### TASK STATEMENT
Below this sentence is a listing; return exactly its lines from the one with "Given: Bookmark this page with the star icon" to the one with "Viewport: 798px width, 562px height.", both kept, and nothing more.
═════ INFORMATION SHOWN ═════
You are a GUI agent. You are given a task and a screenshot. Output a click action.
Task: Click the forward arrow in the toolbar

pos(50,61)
═════
═════ INFORMATION SHOWN ═════
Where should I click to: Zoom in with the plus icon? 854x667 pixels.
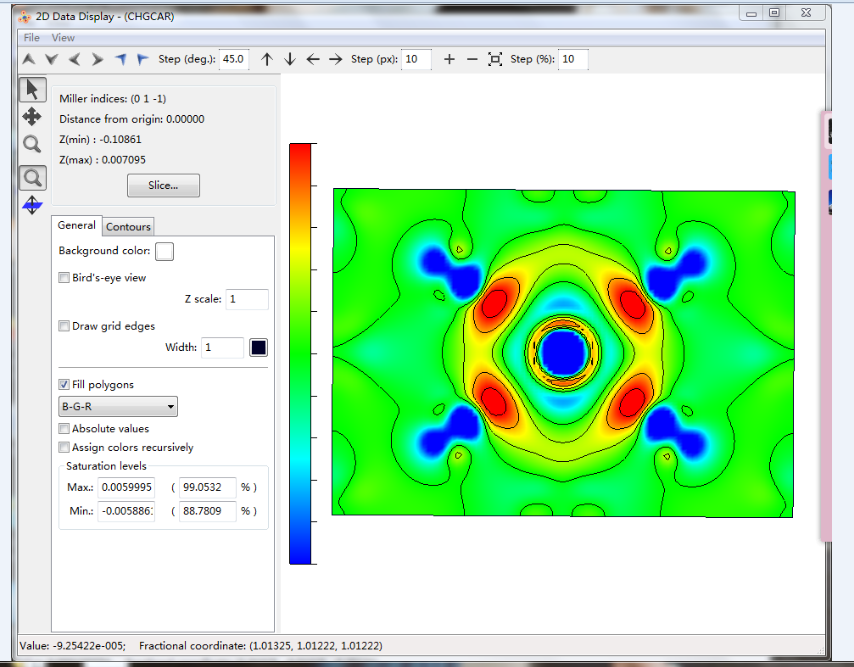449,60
═════
═════ INFORMATION SHOWN ═════
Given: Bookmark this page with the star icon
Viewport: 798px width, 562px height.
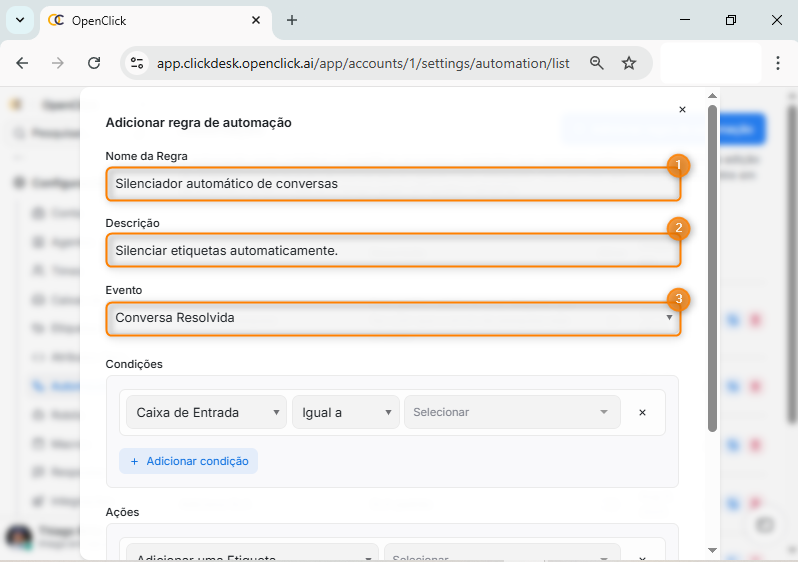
═════
### COMPLETED EXERCISE
Given: Bookmark this page with the star icon
Viewport: 798px width, 562px height.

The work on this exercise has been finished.